DATA PROVIDED -
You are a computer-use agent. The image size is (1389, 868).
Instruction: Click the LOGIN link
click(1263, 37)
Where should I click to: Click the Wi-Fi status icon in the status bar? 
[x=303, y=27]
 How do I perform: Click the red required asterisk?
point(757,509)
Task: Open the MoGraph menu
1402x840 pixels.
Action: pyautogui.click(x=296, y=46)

ABOUT THIS EXERCISE -
Reproduce exactly the final stretch of the listing, starting at the line that contains "Instruction: Click the LOGIN link" and ending with the last line.

EXPECTED OUTPUT -
Instruction: Click the LOGIN link
click(1263, 37)
Where should I click to: Click the Wi-Fi status icon in the status bar? 
[x=303, y=27]
 How do I perform: Click the red required asterisk?
point(757,509)
Task: Open the MoGraph menu
1402x840 pixels.
Action: pyautogui.click(x=296, y=46)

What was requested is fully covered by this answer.